An antistatic agent comprising a component (A) that is a glycerin fatty acid ester, a component (B) that is a fatty acid amide, and a component (C) that is an aliphatic amine ethylene oxide adduct,
The blending ratio of the component (B) to the total weight of the component (A), the component (B) and the component (C) is 30 to 70% by weight,
The amine value of the antistatic agent is 5 to 35 mg KOH / g,
Antistatic agent for thermoplastic resin.   The antistatic agent for thermoplastic resins according to claim 1, further comprising a component (D) which is a polyglycerin fatty acid ester.   The blending ratio of the component (D) to the total weight of the component (A), the component (B), the component (C), and the component (D) is 5 to 15% by weight. Antistatic agent for thermoplastic resin.   The antistatic agent for thermoplastic resins according to any one of claims 1 to 3, wherein the component (A) has a fatty acid residue having 8 to 22 carbon atoms. The antistatic agent for thermoplastic resins according to any one of claims 1 to 4, wherein the component (B) is a primary fatty acid amide represented by the following general formula (2).
R ² CONH ₂ (2)
(In the formula, R ² is an alkyl group, an alkenyl group, an alkadienyl group or an alkynyl group, and the carbon number thereof is 15 to 21.) The antistatic agent for thermoplastic resins according to any one of claims 1 to 5, wherein the component (C) is a compound represented by the following general formula (3).

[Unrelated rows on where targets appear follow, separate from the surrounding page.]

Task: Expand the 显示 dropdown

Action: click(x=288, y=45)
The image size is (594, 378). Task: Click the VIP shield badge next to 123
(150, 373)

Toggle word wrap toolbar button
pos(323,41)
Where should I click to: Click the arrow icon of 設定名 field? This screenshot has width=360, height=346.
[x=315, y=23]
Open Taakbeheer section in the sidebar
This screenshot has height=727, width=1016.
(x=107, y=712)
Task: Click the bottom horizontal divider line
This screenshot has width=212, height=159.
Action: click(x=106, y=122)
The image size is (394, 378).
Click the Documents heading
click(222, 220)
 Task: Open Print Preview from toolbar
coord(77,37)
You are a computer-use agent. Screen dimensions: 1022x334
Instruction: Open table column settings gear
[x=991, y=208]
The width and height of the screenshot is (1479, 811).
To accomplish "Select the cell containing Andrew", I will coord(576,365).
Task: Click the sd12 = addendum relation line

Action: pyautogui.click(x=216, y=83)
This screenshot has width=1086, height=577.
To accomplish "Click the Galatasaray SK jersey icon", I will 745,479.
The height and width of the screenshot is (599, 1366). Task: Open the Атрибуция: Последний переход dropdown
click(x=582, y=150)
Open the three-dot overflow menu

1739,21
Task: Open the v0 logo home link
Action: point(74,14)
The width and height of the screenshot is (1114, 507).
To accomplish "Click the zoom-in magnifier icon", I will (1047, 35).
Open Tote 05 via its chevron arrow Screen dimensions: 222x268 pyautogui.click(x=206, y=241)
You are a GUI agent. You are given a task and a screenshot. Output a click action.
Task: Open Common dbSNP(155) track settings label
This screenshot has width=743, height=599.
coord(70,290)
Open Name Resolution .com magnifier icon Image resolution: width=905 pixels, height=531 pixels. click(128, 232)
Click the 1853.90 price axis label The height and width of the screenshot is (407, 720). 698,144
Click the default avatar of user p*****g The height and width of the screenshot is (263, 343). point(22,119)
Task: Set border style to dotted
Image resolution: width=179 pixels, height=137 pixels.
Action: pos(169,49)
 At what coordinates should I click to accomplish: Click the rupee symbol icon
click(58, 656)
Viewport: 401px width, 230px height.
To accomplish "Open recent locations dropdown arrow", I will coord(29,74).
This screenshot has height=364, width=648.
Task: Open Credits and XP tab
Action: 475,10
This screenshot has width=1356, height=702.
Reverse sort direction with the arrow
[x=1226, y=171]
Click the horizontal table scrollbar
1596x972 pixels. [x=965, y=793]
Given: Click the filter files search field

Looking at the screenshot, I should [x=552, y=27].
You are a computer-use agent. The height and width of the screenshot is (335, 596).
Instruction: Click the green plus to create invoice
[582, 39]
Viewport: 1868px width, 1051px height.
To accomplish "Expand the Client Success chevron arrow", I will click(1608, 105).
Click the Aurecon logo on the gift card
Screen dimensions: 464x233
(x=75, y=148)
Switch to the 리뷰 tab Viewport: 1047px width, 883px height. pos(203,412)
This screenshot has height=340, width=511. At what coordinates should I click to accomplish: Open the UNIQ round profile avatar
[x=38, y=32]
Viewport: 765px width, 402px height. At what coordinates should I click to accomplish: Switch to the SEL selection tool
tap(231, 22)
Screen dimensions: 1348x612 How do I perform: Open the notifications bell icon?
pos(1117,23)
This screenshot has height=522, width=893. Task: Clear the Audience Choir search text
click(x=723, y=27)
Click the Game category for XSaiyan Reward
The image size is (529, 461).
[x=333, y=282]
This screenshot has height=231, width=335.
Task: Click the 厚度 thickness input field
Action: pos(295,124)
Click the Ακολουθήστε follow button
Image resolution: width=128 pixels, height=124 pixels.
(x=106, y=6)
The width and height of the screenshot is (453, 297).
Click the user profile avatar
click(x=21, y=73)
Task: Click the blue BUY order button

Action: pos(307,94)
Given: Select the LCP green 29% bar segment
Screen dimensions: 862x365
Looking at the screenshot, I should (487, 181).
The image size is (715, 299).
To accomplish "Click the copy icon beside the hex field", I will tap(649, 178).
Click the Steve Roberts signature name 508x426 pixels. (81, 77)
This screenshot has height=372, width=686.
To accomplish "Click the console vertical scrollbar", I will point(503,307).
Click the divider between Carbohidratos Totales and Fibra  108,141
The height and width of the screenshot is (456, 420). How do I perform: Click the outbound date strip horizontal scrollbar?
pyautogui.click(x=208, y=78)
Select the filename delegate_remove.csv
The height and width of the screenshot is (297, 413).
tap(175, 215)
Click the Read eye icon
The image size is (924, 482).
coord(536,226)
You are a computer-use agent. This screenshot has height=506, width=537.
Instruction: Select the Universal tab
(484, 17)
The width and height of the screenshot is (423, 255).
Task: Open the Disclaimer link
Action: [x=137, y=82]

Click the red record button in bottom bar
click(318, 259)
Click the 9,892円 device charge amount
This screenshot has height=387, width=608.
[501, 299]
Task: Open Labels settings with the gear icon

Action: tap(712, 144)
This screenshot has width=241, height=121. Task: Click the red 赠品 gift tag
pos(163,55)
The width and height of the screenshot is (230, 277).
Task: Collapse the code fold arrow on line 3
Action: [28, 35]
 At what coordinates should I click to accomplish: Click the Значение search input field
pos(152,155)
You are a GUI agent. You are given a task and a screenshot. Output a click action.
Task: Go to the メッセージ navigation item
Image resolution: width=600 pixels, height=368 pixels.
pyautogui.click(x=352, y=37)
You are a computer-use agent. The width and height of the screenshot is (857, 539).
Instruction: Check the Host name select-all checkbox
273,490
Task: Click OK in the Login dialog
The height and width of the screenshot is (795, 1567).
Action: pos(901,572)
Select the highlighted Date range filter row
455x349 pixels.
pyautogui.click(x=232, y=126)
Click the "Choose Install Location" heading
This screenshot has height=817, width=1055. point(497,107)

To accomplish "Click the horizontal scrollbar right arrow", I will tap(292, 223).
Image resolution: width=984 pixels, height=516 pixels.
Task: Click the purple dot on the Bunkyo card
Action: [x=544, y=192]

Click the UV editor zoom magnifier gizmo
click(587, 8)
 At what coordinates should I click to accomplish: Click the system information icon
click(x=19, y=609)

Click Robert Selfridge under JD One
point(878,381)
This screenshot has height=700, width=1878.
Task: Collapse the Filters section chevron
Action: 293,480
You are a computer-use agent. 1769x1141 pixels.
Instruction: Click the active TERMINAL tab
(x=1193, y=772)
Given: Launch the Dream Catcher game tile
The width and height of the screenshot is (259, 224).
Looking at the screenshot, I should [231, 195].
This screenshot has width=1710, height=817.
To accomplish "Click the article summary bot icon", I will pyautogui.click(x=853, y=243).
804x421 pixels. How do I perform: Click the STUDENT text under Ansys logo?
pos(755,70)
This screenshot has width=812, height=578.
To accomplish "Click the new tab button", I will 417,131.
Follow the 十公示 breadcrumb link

(In the formula, R ³ is an alkyl group, an alkenyl group, an alkadienyl group or an alkynyl group, the carbon number thereof is 8 to 22, and n and m are 0 or more and n + m = 2 to 3). )   The charge for thermoplastic resins according to any one of claims 2 to 6, wherein the component (D) is an ester derivative of polyglycerol having an average degree of polymerization of 3 to 10, and has a fatty acid residue having 8 to 22 carbon atoms. Inhibitor.   The thermoplastic resin composition containing a thermoplastic resin and the antistatic agent for thermoplastic resins in any one of Claims 1-7.   The thermoplastic resin composition according to claim 8, wherein the content of the antistatic agent for thermoplastic resin is 0.1 to 30% by weight with respect to the thermoplastic resin composition.   The thermoplastic resin composition according to claim 8 or 9, wherein the thermoplastic resin is a polyolefin.   The thermoplastic resin composition according to any one of claims 8 to 10, wherein the thermoplastic resin is polypropylene.   The thermoplastic resin composition according to any one of claims 8 to 11, which is a polypropylene film.   The thermoplastic resin composition according to claim 12, wherein a dynamic friction coefficient of the surface of the polypropylene film is 0.15 or less.